- _やること_
下にあるハロウィンパーティの文章から、「六本木駅はすでに仮装の人々で」を含む言葉で始まり「って自分を解放できる日です。」で終わる部分を、一字も変えずに書き写してください。

- _読む文章_
»»
【連載第10回】アートセレブのたしなみ/セレブのおしのびハロウィンパーティ

ペリエ・ジュエが現代アート関係者の食事会を催したり、ドン ペリニヨンが宮本亜門演出でダンスのパフォーマンスショーを開催したり、シャンパンとアートはマリアージュの相性が良いです。先日も、ヴーヴ・クリコのハロウィンパーティー「Yelloween」が 六本木ヒルズのMado Loungeにて行われました。森アーツセンターギャラリーの「ティム・バートンの世界」展とコラボした「Veuve Clicquot Yelloween with The World of Tim Burton」と題された華やかなイベント。なんとティム・バートン本人も来日すると聞いて、ハロウィンにティム・バートンとは縁起が良い気がして行って参りました。ちなみに、ハローウィーンなのかハロウィーンなのか混同していましたが、イベントのリリースにはハロウィンとあり、伸ばさないのが正式っぽいです。六本木人が言うのだから間違いありません。
 六本木駅はすでに仮装の人々でにぎわっていました。駅のホームには血まみれの人が数人。顔や口、腹部などから流血。この中に本当に怪我している人がいてもわかりません。そして路上にも魔女、ナース、ダースベイダー、スマーフ、セーラームーンなど、仮装の人々が。中には仮装を一瞥もせずにスタバでパズドラしているOLもいましたが……。でもここ数年いつの間にかハロウィンは日本に定着していたようです。シャイな日本人が別人になりきって自分を解放できる日です。

そんな仮装の同調圧力の中、普段着ですが一応カボチャっぽい色の服で会場へ。エントランスに続く通路の壁にはティム・バートンの絵が展示されています。モチーフはシザーハンズや幽霊、赤ずきんなど。ハロウィンは死霊が徘徊する西洋のお盆であることを改めて感じさせられます。会場にはモデルやアーティストなどおしゃれピープルがひしめいていました。シザーハンズコスプレの人も何人かいます。小柄な男性がいると思ったら、「チャーリーとチョコレート工場」に出演したディープ・ロイだったようです。そして、ピエロの人とぶつかりそうになり、その時は仮装だと思ったのですが、あとで「SEKAI NO OWARI」のDJ LOVEだったことを知りました。FUKASEやきゃりーも遊びに来ていたみたいで、かなりHOTなセレブ空間です。
««
- _資料_
»»
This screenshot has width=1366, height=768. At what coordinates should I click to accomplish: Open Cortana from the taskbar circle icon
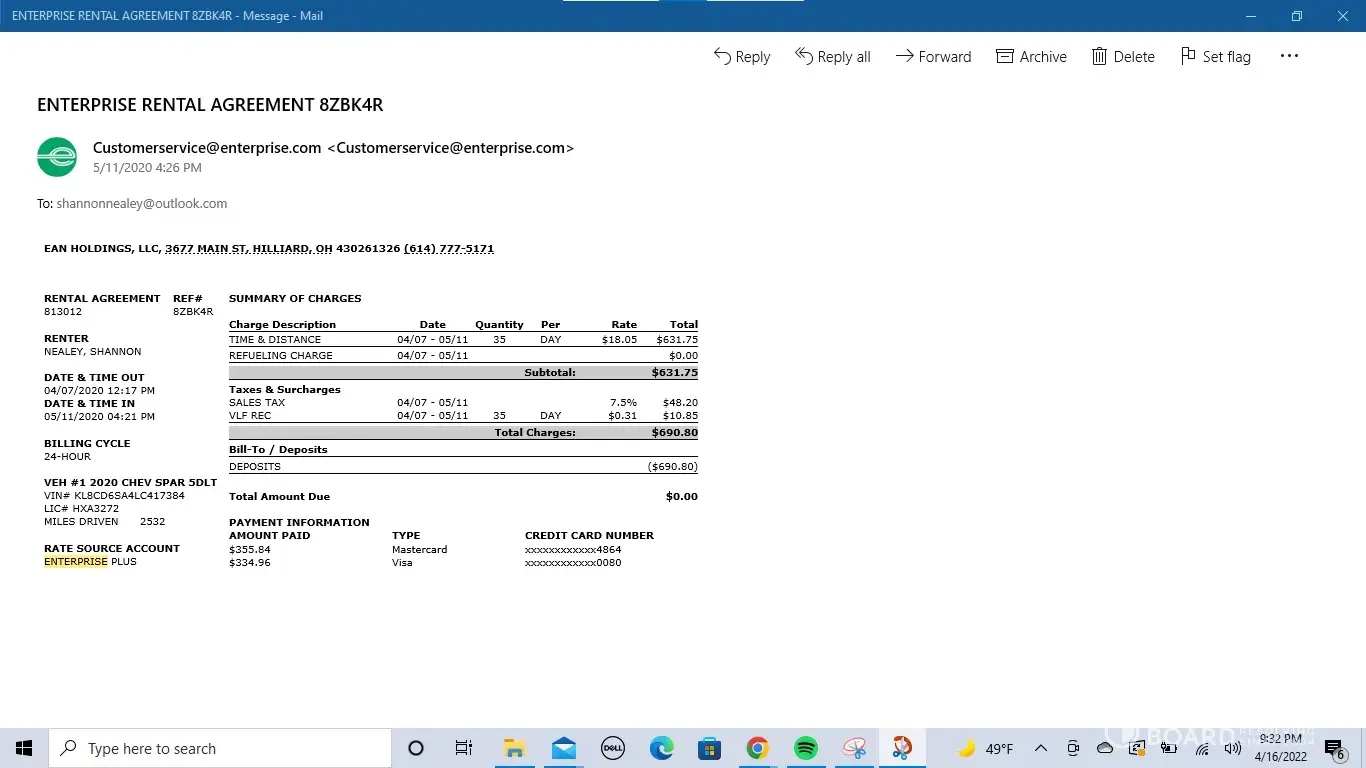(x=416, y=748)
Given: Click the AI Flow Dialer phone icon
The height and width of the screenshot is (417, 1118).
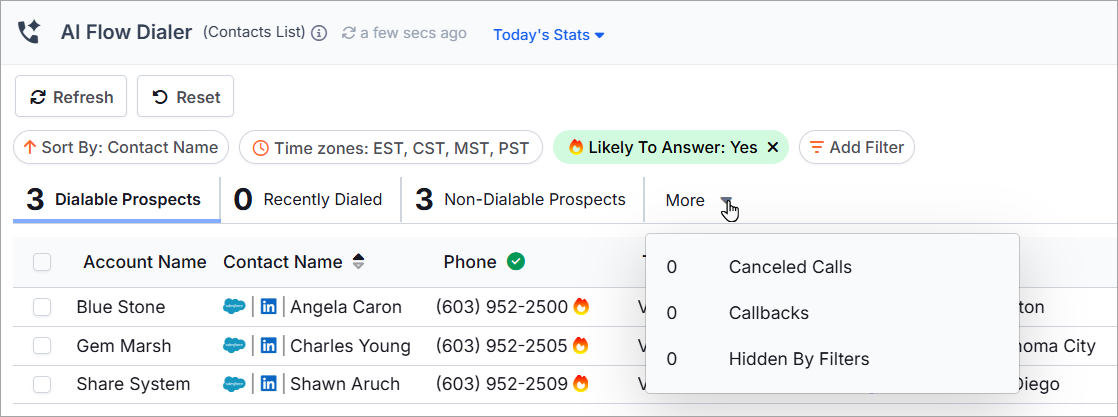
««
- _この課題の答え_
六本木駅はすでに仮装の人々でにぎわっていました。駅のホームには血まみれの人が数人。顔や口、腹部などから流血。この中に本当に怪我している人がいてもわかりません。そして路上にも魔女、ナース、ダースベイダー、スマーフ、セーラームーンなど、仮装の人々が。中には仮装を一瞥もせずにスタバでパズドラしているOLもいましたが……。でもここ数年いつの間にかハロウィンは日本に定着していたようです。シャイな日本人が別人になりきって自分を解放できる日です。